La vida se torció de repente y sin aviso, la necesidad se volvió imperiosa. ¿Cómo ocurrió? no lo sé. Llevaba algunas noches de insomnio, mis padres continuaban haciendo reuniones cada noche; algunas veces algunas de sus amigas habían querido dormir conmigo, pero el ambiente me revolvía el estomago antes que la proximidad de sus cuerpos se volviera imperativa y me levantaba de la cama sin comentarios rumbo al baño. Entonces me quedaba ahí, con la cabeza reventada, el sexo impedido, solo pensaba en ella. Mi vida era la de Martina; una vida sin rumbo; sentía ese vacío queriendo saciar aquella terrible ausencia de todo.
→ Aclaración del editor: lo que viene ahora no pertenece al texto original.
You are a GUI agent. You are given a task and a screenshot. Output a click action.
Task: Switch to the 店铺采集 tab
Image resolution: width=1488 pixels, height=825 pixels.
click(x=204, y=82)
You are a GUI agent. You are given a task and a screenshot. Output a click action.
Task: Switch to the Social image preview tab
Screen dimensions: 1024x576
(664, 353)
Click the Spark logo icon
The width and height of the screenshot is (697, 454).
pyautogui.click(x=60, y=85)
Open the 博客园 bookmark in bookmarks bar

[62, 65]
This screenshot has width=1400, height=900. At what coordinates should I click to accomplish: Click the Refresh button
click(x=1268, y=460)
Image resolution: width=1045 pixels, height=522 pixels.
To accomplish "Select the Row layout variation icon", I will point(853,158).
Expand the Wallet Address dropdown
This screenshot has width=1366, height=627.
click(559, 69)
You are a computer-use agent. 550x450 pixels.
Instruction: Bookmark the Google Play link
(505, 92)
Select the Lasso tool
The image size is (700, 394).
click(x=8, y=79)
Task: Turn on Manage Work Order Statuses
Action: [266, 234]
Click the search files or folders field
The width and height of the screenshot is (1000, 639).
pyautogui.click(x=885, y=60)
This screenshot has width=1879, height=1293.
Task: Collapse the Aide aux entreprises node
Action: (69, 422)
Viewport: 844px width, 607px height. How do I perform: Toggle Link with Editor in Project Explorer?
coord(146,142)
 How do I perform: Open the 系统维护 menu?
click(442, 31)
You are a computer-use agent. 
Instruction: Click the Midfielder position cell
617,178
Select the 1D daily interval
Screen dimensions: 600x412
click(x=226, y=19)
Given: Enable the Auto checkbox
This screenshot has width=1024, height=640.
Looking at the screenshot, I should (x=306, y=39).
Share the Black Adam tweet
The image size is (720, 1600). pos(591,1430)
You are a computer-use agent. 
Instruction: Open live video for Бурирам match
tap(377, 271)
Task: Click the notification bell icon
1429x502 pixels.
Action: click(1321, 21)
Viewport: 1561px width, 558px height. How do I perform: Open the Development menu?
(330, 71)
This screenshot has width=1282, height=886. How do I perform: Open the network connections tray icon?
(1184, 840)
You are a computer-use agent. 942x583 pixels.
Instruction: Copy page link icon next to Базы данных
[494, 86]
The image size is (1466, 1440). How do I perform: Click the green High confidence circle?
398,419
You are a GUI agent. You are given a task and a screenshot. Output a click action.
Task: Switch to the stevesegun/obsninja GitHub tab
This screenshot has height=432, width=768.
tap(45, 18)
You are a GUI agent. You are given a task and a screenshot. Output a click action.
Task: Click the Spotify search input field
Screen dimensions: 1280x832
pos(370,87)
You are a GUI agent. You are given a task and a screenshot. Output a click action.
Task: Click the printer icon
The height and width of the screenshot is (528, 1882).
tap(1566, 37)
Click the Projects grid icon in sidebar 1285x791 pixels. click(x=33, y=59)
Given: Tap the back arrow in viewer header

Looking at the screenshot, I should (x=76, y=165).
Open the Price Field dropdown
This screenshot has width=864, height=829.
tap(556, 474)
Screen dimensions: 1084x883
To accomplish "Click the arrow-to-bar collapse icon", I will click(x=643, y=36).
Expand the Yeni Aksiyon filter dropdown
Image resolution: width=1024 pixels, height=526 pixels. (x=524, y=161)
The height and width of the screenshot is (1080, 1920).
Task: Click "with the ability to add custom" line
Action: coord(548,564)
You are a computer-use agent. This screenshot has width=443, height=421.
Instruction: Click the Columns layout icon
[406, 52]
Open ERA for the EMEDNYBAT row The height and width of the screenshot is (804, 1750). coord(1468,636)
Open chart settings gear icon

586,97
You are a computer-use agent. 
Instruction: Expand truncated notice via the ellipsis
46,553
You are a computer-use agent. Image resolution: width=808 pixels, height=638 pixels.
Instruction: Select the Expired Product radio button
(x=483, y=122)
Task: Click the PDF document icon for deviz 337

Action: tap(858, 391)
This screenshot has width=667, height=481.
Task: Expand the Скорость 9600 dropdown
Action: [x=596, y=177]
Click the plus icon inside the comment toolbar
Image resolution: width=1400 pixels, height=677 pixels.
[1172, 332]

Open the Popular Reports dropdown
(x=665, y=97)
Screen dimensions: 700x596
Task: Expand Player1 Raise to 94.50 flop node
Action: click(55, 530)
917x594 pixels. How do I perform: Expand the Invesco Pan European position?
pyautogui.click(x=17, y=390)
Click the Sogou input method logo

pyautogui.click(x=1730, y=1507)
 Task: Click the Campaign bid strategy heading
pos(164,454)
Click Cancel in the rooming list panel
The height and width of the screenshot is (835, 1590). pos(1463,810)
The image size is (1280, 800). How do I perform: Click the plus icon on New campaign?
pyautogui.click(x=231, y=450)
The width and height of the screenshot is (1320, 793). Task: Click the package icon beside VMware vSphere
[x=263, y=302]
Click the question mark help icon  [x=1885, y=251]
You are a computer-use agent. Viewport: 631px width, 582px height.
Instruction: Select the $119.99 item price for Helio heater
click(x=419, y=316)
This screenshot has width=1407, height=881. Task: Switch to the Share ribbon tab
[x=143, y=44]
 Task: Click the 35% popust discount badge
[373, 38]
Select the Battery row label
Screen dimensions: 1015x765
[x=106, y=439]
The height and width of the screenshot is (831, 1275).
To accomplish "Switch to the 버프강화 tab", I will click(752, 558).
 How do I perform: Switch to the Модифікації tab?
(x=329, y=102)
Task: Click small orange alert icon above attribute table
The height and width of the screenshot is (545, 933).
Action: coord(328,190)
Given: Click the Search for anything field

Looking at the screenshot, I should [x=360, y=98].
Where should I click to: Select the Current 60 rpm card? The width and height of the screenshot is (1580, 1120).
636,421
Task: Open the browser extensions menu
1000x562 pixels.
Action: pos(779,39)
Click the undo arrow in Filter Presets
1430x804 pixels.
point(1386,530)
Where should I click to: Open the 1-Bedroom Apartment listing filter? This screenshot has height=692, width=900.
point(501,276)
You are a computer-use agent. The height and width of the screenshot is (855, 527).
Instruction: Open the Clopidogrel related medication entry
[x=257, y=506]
Ahora en mi mente solo queda su rostro suplicante, las lagrimas corriendo hermosas por su rostro, lamentando mi presencia, su voz era apagada y suplicante, mis brazos buscando desesperados asirse a lo eterno y lo encontraron en su cuerpo, en su olor, en cada grito ahogado que lanzaba, en las uñas encajadas en mis brazos, ese momento mágico e irrepetible quedo atrapado en el limbo de mi mente para siempre, fusionados por fin en una sola alma. Las paredes observaban el momento, cada poro de nuestro cuerpo exhalaba el fin y el comienzo de todo. Mi intención no era lastimarla me entiendes; quería salvarla, quitarle el peso de su ser, acompañarla y apoyarla, mi vida era la de ella, ¿cómo podría querer dañarla?.

Ahora, ¿lo entiendes?. La vida me atrapo así de pronto sin aviso, ni permiso, igual que me agarrara ahora la muerte para no soltarme.
Hay ciertos abismos en el alma a los que no llega ningún dios, huecos como muelas picadas, dolorosos y enfermos. Los sentí cada uno de ellos hasta que se les agotaron las fuerzas y me soltaron desafiantes, los toque con lo último que me quedaba de humanidad antes de violarla. Ahora me despido junto a ella en silencio, nuestro silencio.

De la sombra en el abismo a los mil y un muertos.